**Exercise goal**
Please repeat the lines below exactly. Begin with the line containing "This screenshot has height=317, width=506." and go on through the line containing "Task: Open the 电子地图 menu".

<<<<

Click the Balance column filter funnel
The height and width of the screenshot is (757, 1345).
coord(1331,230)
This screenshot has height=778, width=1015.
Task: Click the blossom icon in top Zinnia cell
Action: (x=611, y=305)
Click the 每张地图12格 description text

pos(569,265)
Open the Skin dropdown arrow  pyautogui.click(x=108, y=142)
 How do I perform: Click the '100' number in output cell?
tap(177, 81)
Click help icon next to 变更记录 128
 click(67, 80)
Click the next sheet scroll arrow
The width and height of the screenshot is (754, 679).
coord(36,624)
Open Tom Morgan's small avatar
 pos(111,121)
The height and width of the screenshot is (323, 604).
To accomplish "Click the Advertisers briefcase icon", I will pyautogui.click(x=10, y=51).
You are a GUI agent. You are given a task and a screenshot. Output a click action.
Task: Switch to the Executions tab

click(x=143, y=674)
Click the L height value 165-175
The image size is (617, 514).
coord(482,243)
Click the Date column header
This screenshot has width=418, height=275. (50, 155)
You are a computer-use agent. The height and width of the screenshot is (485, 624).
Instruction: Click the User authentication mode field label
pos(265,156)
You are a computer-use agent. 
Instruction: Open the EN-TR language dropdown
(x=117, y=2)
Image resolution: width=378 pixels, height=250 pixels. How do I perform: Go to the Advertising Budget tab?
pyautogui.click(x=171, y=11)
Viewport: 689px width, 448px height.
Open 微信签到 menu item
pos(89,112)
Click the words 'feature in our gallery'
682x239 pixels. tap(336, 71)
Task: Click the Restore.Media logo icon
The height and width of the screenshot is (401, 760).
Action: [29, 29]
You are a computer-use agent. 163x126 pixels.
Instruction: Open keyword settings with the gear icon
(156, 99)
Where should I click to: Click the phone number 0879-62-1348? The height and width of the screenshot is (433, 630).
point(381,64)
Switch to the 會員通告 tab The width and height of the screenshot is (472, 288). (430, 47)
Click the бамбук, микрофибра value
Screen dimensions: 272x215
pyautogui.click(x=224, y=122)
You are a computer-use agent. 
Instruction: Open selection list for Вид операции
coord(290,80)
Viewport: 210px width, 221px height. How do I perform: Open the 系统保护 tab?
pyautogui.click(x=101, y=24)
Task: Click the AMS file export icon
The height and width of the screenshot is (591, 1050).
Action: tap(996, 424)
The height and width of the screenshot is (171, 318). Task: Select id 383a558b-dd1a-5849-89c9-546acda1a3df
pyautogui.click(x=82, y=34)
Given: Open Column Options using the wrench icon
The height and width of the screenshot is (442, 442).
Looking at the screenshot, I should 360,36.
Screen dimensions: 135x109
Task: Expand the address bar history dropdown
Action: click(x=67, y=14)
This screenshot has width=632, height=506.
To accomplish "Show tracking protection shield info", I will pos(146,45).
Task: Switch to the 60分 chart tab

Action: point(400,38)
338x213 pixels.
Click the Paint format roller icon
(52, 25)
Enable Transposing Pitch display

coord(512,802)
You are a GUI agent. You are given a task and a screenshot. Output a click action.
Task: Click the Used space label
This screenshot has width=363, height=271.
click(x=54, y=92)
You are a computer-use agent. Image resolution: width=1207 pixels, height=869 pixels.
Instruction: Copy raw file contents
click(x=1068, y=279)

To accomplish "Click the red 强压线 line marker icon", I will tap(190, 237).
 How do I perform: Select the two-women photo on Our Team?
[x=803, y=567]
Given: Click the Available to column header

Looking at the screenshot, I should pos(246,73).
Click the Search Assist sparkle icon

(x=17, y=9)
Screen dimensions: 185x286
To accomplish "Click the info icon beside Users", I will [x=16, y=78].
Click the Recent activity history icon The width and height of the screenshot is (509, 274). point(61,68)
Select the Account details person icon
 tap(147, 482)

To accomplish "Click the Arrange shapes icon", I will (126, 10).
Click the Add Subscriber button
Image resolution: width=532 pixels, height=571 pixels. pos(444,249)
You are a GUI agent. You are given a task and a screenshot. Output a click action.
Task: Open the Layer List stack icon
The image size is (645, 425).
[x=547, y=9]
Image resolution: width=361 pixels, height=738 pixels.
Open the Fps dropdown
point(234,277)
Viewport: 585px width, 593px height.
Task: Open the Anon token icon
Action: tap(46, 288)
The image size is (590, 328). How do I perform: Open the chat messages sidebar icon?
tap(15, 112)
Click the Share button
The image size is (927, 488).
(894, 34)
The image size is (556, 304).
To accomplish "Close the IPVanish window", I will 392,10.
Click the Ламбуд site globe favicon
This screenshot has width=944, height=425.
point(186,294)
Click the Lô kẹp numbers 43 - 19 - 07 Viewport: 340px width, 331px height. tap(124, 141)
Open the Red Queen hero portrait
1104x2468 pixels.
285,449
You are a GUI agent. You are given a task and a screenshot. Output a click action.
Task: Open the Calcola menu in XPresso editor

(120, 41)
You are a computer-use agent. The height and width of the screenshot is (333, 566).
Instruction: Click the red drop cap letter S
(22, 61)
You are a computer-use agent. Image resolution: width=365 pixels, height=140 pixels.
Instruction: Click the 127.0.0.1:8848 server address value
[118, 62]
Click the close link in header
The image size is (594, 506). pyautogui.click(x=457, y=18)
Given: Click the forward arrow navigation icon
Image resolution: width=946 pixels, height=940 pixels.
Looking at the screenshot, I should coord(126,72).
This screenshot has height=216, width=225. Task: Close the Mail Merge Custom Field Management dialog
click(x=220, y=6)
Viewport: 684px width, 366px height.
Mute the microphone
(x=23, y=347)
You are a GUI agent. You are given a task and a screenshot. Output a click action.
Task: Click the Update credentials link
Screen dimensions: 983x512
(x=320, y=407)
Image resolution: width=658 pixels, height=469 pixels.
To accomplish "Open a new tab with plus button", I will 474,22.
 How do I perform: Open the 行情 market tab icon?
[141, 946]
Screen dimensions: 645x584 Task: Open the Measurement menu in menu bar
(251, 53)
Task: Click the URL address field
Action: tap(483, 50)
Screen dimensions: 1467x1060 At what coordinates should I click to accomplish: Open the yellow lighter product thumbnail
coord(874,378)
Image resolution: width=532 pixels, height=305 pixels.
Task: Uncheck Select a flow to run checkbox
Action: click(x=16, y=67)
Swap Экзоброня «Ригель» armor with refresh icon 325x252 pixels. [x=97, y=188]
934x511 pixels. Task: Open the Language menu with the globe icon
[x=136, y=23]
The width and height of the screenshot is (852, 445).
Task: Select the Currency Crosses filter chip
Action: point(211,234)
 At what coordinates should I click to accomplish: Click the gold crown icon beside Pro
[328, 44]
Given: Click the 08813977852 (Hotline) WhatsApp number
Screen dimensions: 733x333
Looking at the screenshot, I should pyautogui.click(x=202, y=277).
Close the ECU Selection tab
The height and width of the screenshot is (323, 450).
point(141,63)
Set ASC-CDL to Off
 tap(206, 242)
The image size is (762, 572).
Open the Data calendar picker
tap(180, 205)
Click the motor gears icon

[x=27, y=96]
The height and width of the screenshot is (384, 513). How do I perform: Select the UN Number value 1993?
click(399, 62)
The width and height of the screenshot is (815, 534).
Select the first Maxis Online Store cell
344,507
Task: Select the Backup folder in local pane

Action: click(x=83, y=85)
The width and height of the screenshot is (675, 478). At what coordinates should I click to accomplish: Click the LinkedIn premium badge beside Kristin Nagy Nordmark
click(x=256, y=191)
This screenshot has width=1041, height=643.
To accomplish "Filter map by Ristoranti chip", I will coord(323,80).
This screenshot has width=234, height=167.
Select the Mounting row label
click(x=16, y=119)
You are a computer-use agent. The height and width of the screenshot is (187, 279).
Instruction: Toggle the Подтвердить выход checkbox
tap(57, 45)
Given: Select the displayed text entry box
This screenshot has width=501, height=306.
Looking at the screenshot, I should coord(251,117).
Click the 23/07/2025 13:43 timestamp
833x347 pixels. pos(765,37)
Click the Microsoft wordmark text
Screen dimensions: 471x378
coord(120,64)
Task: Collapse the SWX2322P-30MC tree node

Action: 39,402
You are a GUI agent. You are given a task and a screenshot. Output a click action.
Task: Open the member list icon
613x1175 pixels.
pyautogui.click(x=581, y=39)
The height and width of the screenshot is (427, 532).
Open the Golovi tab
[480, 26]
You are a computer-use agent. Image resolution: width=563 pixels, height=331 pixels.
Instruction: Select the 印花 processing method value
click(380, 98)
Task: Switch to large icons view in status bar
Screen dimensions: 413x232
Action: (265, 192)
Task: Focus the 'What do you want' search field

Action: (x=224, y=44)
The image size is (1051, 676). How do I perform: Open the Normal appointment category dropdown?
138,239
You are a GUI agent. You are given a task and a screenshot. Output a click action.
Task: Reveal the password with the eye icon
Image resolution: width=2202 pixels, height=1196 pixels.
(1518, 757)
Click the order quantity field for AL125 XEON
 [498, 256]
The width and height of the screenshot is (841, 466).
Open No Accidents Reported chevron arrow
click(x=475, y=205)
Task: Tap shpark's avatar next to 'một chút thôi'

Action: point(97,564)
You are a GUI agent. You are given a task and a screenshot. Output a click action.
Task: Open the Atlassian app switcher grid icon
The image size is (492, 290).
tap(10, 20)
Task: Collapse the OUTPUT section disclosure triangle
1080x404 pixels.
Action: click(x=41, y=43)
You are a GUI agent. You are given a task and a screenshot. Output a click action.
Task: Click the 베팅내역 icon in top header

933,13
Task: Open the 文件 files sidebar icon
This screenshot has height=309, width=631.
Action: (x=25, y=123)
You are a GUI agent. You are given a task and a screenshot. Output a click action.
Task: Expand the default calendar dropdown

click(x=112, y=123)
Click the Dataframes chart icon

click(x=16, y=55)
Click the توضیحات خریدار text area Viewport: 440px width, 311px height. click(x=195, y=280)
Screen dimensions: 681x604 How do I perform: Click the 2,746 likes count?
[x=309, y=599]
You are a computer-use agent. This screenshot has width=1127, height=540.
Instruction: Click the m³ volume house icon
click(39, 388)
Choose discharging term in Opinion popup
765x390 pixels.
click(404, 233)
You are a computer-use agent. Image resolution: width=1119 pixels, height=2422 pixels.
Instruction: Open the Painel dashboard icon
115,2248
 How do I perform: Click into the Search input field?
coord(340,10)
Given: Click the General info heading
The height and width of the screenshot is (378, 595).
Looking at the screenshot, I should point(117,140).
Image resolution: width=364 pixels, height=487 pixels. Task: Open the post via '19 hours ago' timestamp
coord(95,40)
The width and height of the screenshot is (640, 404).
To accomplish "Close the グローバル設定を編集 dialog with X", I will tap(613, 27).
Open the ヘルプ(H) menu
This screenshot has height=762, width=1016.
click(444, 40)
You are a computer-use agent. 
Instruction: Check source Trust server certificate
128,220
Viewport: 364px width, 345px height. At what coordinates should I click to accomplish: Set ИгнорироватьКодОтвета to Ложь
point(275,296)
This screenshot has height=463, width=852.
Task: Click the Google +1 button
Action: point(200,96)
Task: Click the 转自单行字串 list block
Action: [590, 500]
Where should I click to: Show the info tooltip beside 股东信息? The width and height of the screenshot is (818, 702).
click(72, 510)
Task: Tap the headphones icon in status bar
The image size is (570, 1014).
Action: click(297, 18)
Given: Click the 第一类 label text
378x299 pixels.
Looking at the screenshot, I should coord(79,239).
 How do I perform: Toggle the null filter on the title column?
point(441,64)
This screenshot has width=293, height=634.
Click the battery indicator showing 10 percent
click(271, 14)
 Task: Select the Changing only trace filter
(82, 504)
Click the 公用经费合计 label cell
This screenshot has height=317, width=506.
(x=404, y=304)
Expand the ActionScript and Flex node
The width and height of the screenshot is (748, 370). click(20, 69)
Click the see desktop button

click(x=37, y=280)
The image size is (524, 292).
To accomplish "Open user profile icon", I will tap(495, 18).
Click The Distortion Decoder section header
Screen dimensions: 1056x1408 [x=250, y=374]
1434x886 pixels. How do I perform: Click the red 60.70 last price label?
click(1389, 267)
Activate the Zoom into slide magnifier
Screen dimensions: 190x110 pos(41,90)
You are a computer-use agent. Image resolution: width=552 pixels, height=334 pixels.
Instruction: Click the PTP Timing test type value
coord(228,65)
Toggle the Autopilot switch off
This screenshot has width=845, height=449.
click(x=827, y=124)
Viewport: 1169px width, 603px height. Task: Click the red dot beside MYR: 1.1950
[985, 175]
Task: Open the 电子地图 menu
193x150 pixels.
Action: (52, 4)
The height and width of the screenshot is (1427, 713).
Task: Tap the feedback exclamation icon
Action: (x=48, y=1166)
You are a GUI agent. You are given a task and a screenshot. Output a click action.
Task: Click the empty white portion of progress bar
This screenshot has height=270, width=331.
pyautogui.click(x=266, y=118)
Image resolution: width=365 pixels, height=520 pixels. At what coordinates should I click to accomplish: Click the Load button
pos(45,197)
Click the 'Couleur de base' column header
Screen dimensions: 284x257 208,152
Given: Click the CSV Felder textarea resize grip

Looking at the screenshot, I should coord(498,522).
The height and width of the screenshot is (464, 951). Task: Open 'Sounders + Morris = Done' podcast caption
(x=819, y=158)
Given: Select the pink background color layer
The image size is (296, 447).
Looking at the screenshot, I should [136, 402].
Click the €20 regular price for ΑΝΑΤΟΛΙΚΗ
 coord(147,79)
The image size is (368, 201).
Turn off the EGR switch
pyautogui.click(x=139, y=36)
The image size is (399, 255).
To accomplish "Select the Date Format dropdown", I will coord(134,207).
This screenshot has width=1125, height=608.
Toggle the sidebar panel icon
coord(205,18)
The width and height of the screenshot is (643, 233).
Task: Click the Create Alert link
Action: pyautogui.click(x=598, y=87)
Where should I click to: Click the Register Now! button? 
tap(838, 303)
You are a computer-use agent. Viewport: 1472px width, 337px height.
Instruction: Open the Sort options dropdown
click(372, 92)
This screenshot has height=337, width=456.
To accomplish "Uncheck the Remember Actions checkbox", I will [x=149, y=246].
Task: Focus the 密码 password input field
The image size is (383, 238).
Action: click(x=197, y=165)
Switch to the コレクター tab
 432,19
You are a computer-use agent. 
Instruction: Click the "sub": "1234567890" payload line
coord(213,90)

>>>>

**Reply to the task**
This screenshot has height=317, width=506.
(x=404, y=304)
Expand the ActionScript and Flex node
The width and height of the screenshot is (748, 370). click(20, 69)
Click the see desktop button

click(x=37, y=280)
The image size is (524, 292).
To accomplish "Open user profile icon", I will tap(495, 18).
Click The Distortion Decoder section header
Screen dimensions: 1056x1408 [x=250, y=374]
1434x886 pixels. How do I perform: Click the red 60.70 last price label?
click(1389, 267)
Activate the Zoom into slide magnifier
Screen dimensions: 190x110 pos(41,90)
You are a computer-use agent. Image resolution: width=552 pixels, height=334 pixels.
Instruction: Click the PTP Timing test type value
coord(228,65)
Toggle the Autopilot switch off
This screenshot has width=845, height=449.
click(x=827, y=124)
Viewport: 1169px width, 603px height. Task: Click the red dot beside MYR: 1.1950
[985, 175]
Task: Open the 电子地图 menu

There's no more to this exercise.